- The Washington Times - Monday, February 27, 2017

President Trump’s 2018 budget will slash foreign aid in order to boost defense spending, he said Monday morning, promising cuts to almost every non-security category.

His budget envisions a $54 billion spike in spending by security agencies, with the money coming from cuts to domestic discretionary programs.

In remarks to the nation’s governors at the White House, Mr. Trump said his budget will include an “historic increase” in defense spending to rebuild a “depleted” military.

“This budget will be a public safety and national security budget,” the president said.

Mr. Trump also said his spending plan will contain more spending for infrastructure. He lamented that the U.S. has spent trillions on military operations in the Middle East over the past two decades without winning wars.

“We’re nowhere,” the president said. “We don’t fight to win. We spend $6 trillion in the Middle East, and we have potholes all over our roads.”

An Office of Management and Budget official, speaking on condition that he not be named, said foreign aid programs will take a disproportionate share of the cuts, as Mr. Trump moves to make good on his campaign promise to lessen the U.S. role and ask other countries to pony up.
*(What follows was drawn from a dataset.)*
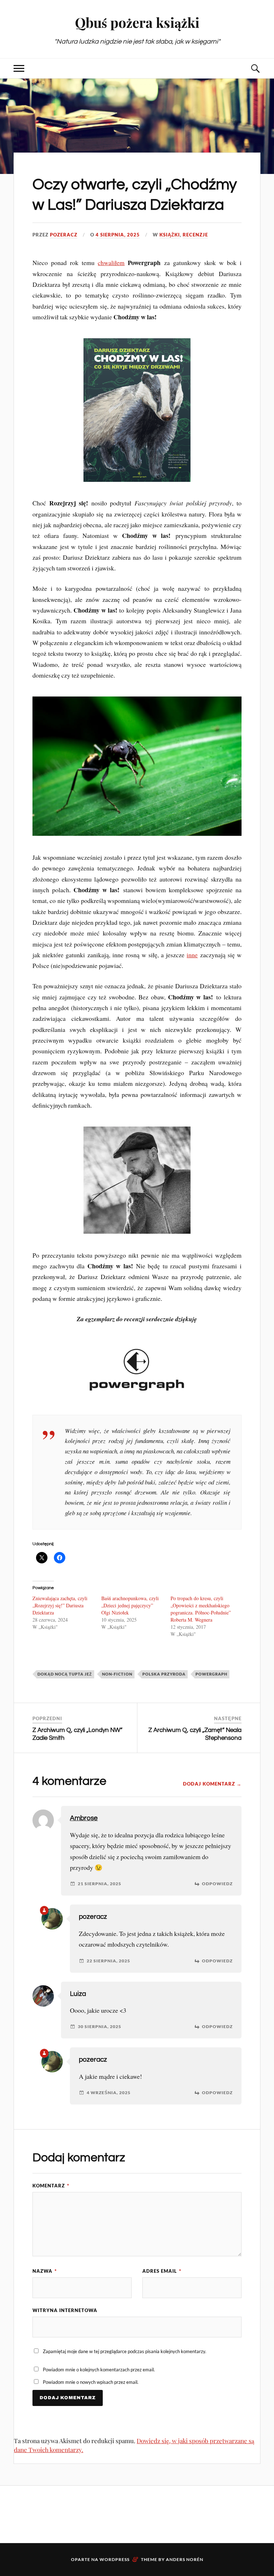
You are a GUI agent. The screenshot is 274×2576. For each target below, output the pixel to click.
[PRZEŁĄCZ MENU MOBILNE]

“This budget expects the rest of the world to step up,” the official said.

Defense hawks on Capitol Hill were already positioning to outbid Mr. Trump.

Senate Armed Services Committee Chairman John McCain said the $54 billion boost would bring defense spending next year to $603 billion. He said that was just 3 percent more than President Obama had envisioned.

Mr. McCain said the department needs $37 billion more than Mr. Trump is calling for.

“With a world on fire, America cannot secure peace through strength with just 3 percent more than President Obama’s budget. We can and must do better,” Mr. McCain said.

Budget analysts, though, said the problem isn’t too little money, it’s bad spending decisions.

“The defense budget is blotted with massive amounts of waste and spending that respond to the military needs of a world that doesn’t exist anymore,” said Veronique de Rugy, senior research fellow at the Mercatus Center at George Mason University. “Any additional increase in defense spending without addressing these issues raises a serious risk that the new injection of funds will once again be allocated based on politics or outdated priorities rather than national security concerns.”

Monday’s initial look at Mr. Trump’s budget dealt only with very general top-line discretionary spending numbers, which account for about 40 percent of the total budget.

The other 60 percent are automatic spending programs such as Social Security, Medicare and Medicaid — the biggest drivers of ballooning spending. The White House budget office said Mr. Trump’s plans for those programs will come later, with the release of his full budget.